Getting Started

This section contains introductory information about installing and running PLAMS.

For quick-start guides on a wider range of topics within PLAMS, see the Python Examples collection.

Overview

PLAMS (Python Library for Automating Molecular Simulation) is a flexible and extensible toolkit for streamlining molecular simulation workflows.

It simplifies and automates the process of configuring, running, and analyzing computational chemistry calculations. The key features of PLAMS are:

• Amsterdam Modeling Suite (AMS) Integration: Full support for interacting with AMS programs

• Parallel Processing: Run jobs in parallel without any need for separate parallelization scripts

• Scheduler Integration: Integration with job schedulers such as SLURM making large-scale computations easier to manage

• Automatic File and Folder Organization: PLAMS automatically handles file organization, preventing overwrites and ensuring clean data flows

• Controllable Re-runs and Restarts: Efficiently manage job executions by preventing redundant runs and easily restarting from crash points if needed

• Output processing: Extract, post-process, and analyze results, ensuring that only relevant data is used for further calculations or workflows

• Compatibility with Chemistry Tools: Includes built-in interfaces for popular programs and packages such as ASE, RDKit, Dirac, ORCA, CP2K, DFTB+ and Crystal and more

Quick Start

PLAMS is available to all users of AMS “out of the box” as part of the AMS Python Stack, which can be accessed with the $AMSBIN/amspython command.

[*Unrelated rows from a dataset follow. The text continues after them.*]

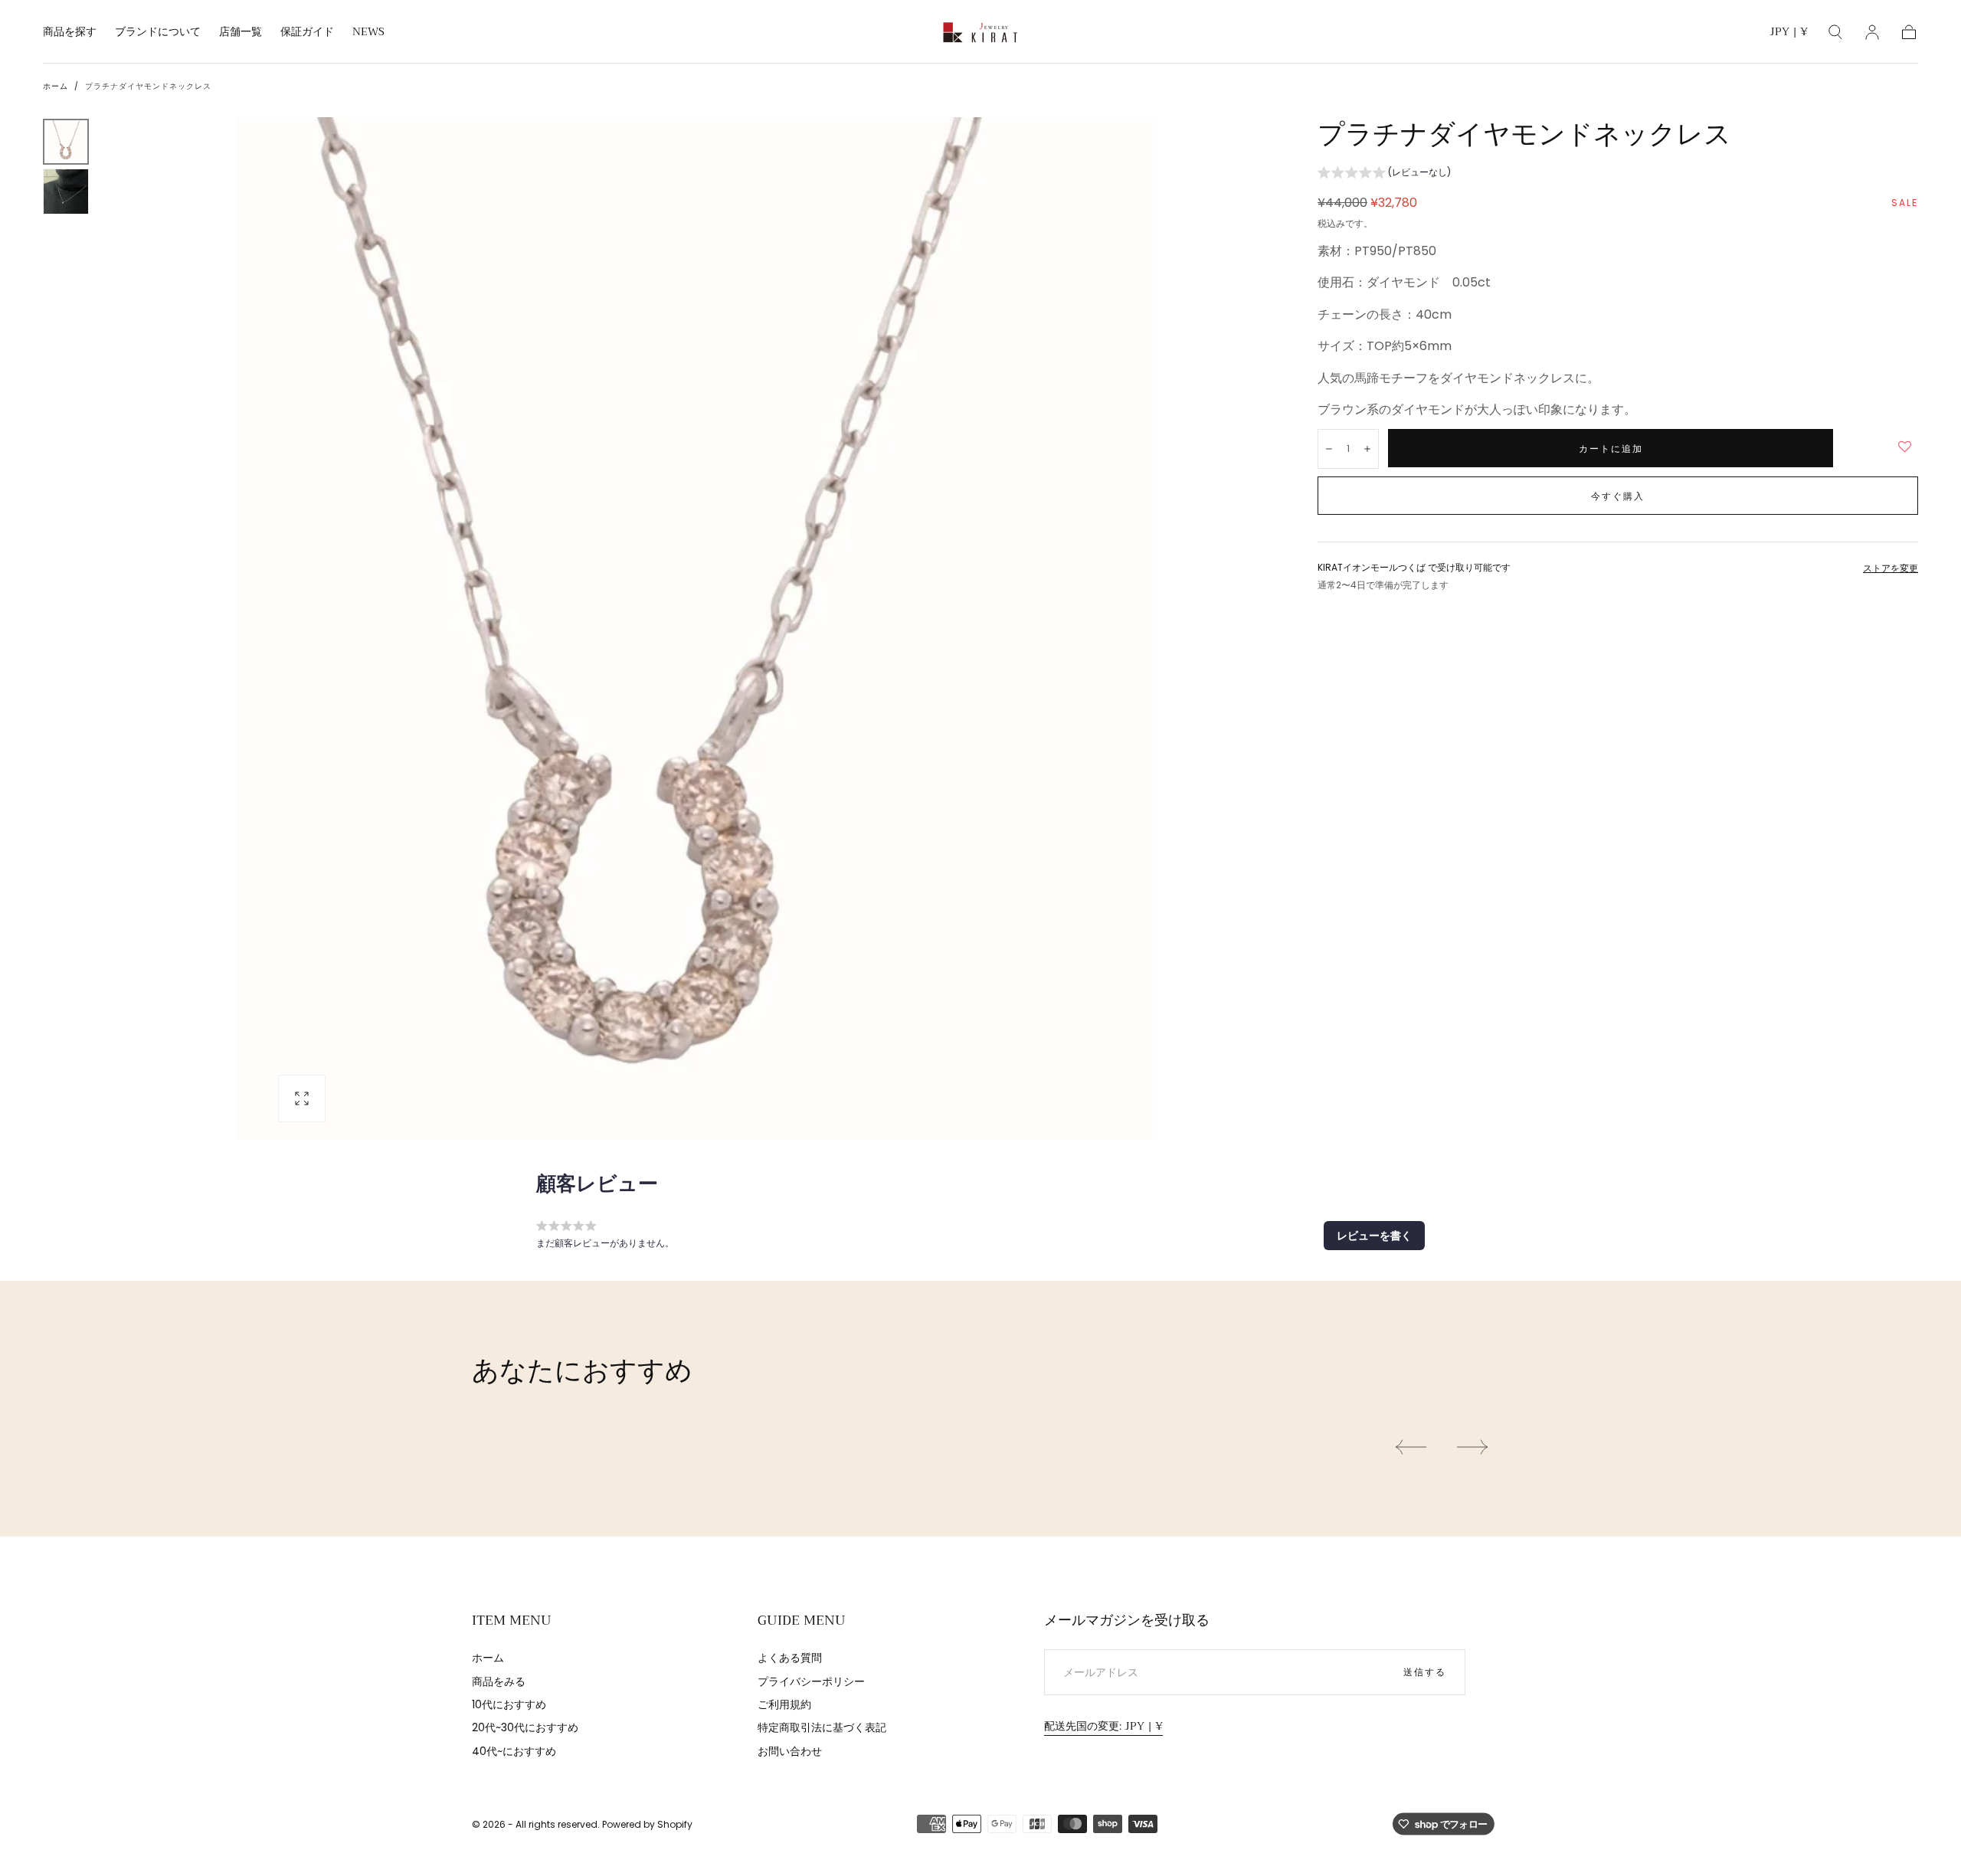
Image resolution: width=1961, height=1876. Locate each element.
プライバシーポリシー (811, 1681)
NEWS (368, 33)
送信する (1424, 1671)
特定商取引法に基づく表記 (822, 1727)
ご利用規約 (784, 1704)
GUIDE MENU (802, 1620)
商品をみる (498, 1681)
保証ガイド (307, 33)
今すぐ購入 (1618, 496)
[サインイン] (1872, 32)
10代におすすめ (509, 1704)
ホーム (55, 86)
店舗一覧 (240, 33)
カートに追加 (1611, 448)
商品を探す (70, 33)
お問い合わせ (790, 1751)
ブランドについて (158, 33)
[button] (1788, 34)
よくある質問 (790, 1657)
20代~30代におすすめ (525, 1727)
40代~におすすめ (514, 1751)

For most use cases, no specific installation outside of AMS is required. For usage outside of amspython, please see the installation guide below.

To get started with PLAMS, import scm.plams into your Python script or Jupyter notebook. Then, follow one of the Python Examples to help create your script.

For example, the following is based upon the water optimization example.

# water_opt.py
from scm.plams import from_smiles, Settings, AMSJob

water = from_smiles("O")

settings = Settings()
settings.input.ams.Task = "GeometryOptimization"
settings.input.ams.Properties.NormalModes = "Yes"
settings.input.ForceField.Type = "UFF"

job = AMSJob(molecule=water, settings=settings, name="water_opt")
results = job.run()

print("Optimized geometry:")
print(results.get_main_molecule())

Running the command $AMSBIN/amspython water_opt.py produces the successful output:

JOB water_opt RUNNING
JOB water_opt FINISHED
JOB water_opt SUCCESSFUL
Optimized geometry:
  Atoms:
    1         O      -0.000360       0.403461       0.000000
    2         H      -0.783821      -0.202431       0.000000
    3         H       0.784180      -0.201030       0.000000
  Bonds:
   (1)--1.0--(2)
   (1)--1.0--(3)

For more advanced workflows including usage of other AMS engines, see the other Python Examples.

Installation Guide

PLAMS and all its required and optional dependencies are included as part of the AMS Python Stack. This is the easiest way to use PLAMS, as it requires no additional installation process.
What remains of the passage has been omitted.